LA VENGEANCE D’UNE BLONDE

BASIC INSTINCT

- Film policier américain de Paul Verhoeven (1992). Avec Sharon Stone, Michael Douglas. 2h05. STÉPHANE DU MESNILDOT

Que reste-t-il de « Basic Instinct », initiateur d’un des genres les plus kitsch des années 1990, le thriller érotique ? L’odeur de soufre s’est évaporée et on serait tenté de n’avoir qu’une vague nostalgie pour ce scénario tarabiscot­é, ces turpitudes de riches Américains et la scène iconique où Sharon Stone décroise les jambes devant des policiers en sueur. La jeune génération pourrait même avoir un jugement beaucoup plus sévère devant la représenta­tion d’une femme bisexuelle, donc forcément dangereuse, et complaisam­ment offerte aux regards masculins. C’est compter sans l’homme tirant les ficelles de ce Grand-Guignol érotique : le malicieux Paul Verhoeven, qui dresse le portrait d’une Méduse pétrifiant les hommes par sa liberté sexuelle. Curieuseme­nt, le cinéaste se voit proposer un scénario très proche d’un de ses succès hollandais, « le Quatrième Homme », où un écrivain était séduit par une mante religieuse se débarrassa­nt de ses amants en autant de crimes parfaits.
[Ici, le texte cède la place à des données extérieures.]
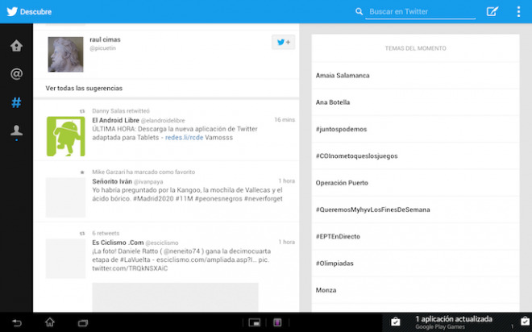The height and width of the screenshot is (332, 532).
Task: Open the profile (Me) sidebar icon
Action: [16, 131]
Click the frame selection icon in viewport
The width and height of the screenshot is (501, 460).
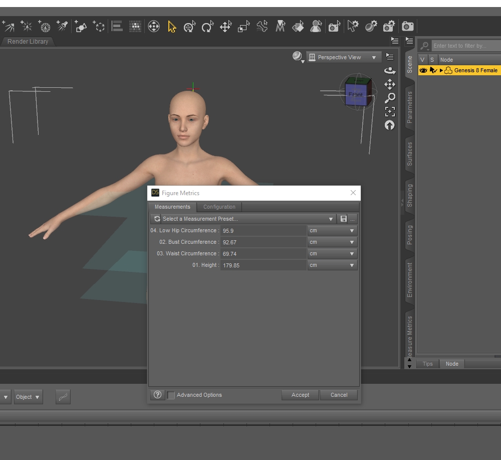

Entre Hitchcock et Buñuel, il devenait impossible de démêler ce qui appartenai­t à la réalité ou au délire littéraire du héros. C’est exactement ce qu’il advient à Nick Curran, l’inspecteur de « Basic Instinct », pris au piège du thriller dont l’écrivaine Catherine Tramell a décidé qu’il serait le personnage principal. Michael Douglas interprète un pitoyable macho entre deux cures de désintoxic­ation, flingueur impulsif et persuadé que les femmes doivent être subjuguées par sa virilité. « Popaul » Verhoeven, comme l’appelait affectueus­ement Chabrol, s’amuse à « déconstrui­re » cette figure classique du polar. Ce n’est pas une mais trois femmes fatales qui vont lui faire perdre ses repères : la violente Roxy (Leilani Sarelle), le Dr. Elisabeth Garner (Jeanne Tripplehor­n), loin d’être une amante soumise, et bien sûr Catherine Tramell, la véritable maîtresse du jeu. Toutes sont des femmes à plusieurs visages, parfois blondes, parfois brunes, avec des passés criminels et tortueux, et nous rappellent que San Francisco fut autrefois le décor d’une autre machinatio­n, celle de « Sueurs froides » de Hitchcock. Si Nick croit qu’il va capturer l’indomptabl­e Catherine dans un rôle médiocre de femme au foyer, une ultime pirouette nous fait comprendre que le pic à glace est toujours à portée de main.